Героика сопротивления рынку и теперь кружит головы многим писателям, издателям, редакторам литературных журналов и, в особенности, литературным критикам. Эта (назовем ее «аристократической») позиция очень привлекательна и, возможно, выигрышна sub specia aeternitas (с точки зрения вечности). Зато заведомо проигрышна в кратко— и среднесрочной перспективе. Может быть, поэтому первенствующим трендом в нулевые годы стала стратегия уже не противоборства, но компромисса — между собственно художественными интересами авторов и требованиями рынка. Во всяком случае, того сегмента рынка, который поставляет не бульварное, сугубо развлекательное чтиво, но книги, адресуемые людям сравнительно образованным, в общем-то начитанным, но не располагающим ни досугом, ни вкусовыми ресурсами для того, чтобы стать ценителями литературы, высокомерно настаивающей на своей «элитарности» и «аристократизме».
Именно такого рода книги (укажем в качестве ориентира на Харуки и Рю Мураками, Мишеля Уэльбека, Фредерика Бегбедера, Ирвина Уэлша) в первую очередь переводятся на русский язык.

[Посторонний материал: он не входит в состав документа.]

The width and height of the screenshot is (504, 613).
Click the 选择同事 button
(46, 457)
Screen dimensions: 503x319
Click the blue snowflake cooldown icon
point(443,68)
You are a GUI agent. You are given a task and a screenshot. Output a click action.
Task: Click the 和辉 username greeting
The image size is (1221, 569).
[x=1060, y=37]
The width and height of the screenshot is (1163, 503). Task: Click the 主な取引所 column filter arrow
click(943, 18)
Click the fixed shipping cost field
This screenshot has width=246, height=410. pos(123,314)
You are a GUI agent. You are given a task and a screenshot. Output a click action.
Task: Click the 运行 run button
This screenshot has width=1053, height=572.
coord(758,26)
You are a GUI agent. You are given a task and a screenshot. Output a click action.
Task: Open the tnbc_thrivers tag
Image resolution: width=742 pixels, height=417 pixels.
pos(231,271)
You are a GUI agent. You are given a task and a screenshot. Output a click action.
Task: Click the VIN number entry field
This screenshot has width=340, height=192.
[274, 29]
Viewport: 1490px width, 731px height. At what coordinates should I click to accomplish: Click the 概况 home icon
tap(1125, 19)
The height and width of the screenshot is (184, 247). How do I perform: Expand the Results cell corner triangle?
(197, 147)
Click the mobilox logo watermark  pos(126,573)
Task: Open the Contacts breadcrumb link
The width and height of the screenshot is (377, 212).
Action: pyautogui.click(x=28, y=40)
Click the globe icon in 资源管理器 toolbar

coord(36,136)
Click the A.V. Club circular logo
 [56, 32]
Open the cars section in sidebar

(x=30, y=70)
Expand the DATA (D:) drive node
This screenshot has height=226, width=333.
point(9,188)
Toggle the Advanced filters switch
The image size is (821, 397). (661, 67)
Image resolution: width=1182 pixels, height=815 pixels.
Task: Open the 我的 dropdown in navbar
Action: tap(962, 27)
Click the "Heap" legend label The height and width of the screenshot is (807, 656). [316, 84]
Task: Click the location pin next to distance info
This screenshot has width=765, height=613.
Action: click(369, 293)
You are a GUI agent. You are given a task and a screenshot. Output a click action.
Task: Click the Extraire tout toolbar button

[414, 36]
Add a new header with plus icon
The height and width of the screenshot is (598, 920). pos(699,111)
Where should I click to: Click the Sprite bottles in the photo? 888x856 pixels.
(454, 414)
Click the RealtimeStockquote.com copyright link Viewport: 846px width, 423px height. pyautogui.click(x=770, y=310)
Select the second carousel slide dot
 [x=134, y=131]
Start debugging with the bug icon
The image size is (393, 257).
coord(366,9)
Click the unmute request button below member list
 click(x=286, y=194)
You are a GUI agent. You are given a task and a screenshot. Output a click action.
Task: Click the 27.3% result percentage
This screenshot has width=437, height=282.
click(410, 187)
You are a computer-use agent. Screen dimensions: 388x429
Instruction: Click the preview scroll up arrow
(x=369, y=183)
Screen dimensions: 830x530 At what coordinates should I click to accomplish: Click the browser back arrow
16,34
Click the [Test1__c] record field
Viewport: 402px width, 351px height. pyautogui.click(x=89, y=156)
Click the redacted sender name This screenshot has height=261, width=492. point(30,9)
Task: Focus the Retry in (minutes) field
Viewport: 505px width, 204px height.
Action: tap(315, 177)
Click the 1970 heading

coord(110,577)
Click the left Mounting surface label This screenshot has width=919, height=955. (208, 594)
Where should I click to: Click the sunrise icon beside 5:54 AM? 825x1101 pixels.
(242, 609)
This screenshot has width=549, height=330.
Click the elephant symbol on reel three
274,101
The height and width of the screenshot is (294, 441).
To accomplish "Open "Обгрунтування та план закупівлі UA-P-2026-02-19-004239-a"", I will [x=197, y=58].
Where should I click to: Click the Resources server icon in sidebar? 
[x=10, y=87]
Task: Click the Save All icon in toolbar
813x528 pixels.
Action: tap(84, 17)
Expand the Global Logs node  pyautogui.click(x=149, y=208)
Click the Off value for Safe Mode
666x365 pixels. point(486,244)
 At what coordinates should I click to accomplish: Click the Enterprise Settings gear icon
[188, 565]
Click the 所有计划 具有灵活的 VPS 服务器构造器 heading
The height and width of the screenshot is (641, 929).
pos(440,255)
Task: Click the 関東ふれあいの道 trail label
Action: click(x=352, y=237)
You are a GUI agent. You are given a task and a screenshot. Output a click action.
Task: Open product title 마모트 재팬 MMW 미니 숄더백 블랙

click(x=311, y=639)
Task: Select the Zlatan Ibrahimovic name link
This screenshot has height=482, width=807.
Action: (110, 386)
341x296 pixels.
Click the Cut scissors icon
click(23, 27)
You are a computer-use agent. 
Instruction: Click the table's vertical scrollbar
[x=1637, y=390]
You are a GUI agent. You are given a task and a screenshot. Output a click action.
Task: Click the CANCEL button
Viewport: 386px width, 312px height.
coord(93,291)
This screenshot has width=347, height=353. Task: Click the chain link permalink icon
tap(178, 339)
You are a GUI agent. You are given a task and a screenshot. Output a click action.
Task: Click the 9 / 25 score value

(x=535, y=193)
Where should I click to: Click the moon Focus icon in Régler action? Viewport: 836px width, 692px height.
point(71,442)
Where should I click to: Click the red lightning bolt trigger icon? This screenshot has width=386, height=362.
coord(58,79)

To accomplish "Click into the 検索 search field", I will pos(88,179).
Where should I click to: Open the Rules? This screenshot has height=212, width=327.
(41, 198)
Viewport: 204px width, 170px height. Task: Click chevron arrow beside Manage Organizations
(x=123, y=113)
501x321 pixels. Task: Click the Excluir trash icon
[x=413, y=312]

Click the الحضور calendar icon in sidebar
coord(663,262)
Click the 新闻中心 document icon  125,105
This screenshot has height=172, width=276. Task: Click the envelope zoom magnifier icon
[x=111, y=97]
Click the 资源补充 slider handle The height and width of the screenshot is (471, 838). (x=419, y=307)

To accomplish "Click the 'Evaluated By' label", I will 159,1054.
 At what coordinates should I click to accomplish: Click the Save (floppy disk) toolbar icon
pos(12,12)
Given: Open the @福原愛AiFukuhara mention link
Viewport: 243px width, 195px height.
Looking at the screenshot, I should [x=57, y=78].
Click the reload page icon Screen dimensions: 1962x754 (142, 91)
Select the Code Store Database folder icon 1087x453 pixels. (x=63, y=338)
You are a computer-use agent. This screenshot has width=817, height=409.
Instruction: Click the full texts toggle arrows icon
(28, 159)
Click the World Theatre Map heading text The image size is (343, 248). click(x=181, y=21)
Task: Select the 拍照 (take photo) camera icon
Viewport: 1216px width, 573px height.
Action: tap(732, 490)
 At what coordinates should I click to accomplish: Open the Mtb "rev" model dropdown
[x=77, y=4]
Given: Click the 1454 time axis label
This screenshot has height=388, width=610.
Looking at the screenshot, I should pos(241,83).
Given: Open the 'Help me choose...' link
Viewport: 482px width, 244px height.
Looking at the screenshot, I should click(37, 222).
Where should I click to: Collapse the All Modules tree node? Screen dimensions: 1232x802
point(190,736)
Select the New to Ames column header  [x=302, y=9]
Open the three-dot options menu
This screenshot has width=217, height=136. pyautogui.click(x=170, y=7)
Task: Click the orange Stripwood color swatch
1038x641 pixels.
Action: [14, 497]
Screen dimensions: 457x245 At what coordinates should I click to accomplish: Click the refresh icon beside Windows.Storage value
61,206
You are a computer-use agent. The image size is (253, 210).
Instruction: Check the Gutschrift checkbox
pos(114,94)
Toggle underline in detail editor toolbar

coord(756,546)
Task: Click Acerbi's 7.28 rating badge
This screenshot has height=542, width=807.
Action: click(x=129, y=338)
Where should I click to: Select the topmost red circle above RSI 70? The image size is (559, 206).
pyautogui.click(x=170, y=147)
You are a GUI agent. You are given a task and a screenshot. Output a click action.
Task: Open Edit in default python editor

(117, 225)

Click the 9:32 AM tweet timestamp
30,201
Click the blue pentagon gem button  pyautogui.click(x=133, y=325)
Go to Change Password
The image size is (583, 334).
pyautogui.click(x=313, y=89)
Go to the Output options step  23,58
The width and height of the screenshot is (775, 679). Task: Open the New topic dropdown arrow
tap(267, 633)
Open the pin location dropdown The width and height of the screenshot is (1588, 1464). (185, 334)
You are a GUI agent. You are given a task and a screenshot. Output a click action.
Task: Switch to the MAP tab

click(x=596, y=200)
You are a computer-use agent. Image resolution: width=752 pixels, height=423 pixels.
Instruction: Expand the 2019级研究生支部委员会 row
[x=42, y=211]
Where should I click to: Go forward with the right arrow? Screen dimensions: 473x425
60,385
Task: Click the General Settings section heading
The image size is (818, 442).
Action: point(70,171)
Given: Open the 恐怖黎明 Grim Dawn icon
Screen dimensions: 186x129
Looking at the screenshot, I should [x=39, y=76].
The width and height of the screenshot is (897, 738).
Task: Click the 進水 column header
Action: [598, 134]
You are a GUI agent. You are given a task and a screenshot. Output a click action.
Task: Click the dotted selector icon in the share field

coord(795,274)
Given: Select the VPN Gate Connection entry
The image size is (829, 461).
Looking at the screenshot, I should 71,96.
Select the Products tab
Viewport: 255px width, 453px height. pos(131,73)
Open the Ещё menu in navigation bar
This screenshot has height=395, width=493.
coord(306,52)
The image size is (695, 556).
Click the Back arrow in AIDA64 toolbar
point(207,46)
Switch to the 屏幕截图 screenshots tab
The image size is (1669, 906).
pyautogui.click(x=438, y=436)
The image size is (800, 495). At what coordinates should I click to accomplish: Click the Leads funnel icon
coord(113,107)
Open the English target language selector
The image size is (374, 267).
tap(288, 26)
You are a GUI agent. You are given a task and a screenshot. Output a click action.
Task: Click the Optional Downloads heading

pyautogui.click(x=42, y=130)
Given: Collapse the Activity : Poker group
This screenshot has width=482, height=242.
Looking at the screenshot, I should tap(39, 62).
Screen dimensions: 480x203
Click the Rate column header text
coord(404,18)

И именно такие книги образуют в русской уже современной словесной культуре сферу, которую одни критики называют «новым беллетризмом», а другие «миддл-литературой». То есть литературой, включающей в себя как «облегченные» варианты серьезной словесности, усвоение которых не требует от читателя особых духовных и интеллектуальных усилий, так и те формы массовой культуры, которые отличаются высоким исполнительским качеством и нацелены отнюдь не только на то, чтобы потешить неразборчивую публику.
Причем, и это очень важно отметить, в сфере «миддл-литературы» и, соответственно, в культурном рационе современного «усредненного» читателя мирно уживаются самые разные книги и абсолютно не похожие друг на друга писатели. От Виктора Пелевина и Владимира Сорокина, сумевших адаптировать к российскому рынку постмодернистские по своему происхождению литературные стратегии, до Бориса Акунина, который первым в истории русской литературы попытался создать детективы, способные развлечь читателя с пристойным эстетическим вкусом. От Людмилы Улицкой, чей роман «Даниэль Штайн, переводчик» прочли даже те, кто книг в принципе не читает, до Эдварда Радзинского, чьи повествования о Бомарше, Наполеоне, российских императорах и советских тиранах адресуются не только читателям, но и (случай у нас уникальный) слушателям, наполняющим большие концертные залы. Свое место в этой сфере заняли и фантасты Сергей Лукьяненко, Марина и Сергей Дяченко, Олег Дивов, Кирилл Бенедиктов, прекрасно владеющие повествовательной техникой, и Евгений Гришковец, успешно перенесший в прозу свой драматургический и сценический опыт, или Михаил Веллер, в девяностые годы прославившийся как юморист, а в нулевое десятилетие взявший на себя роль проповедника и полемиста.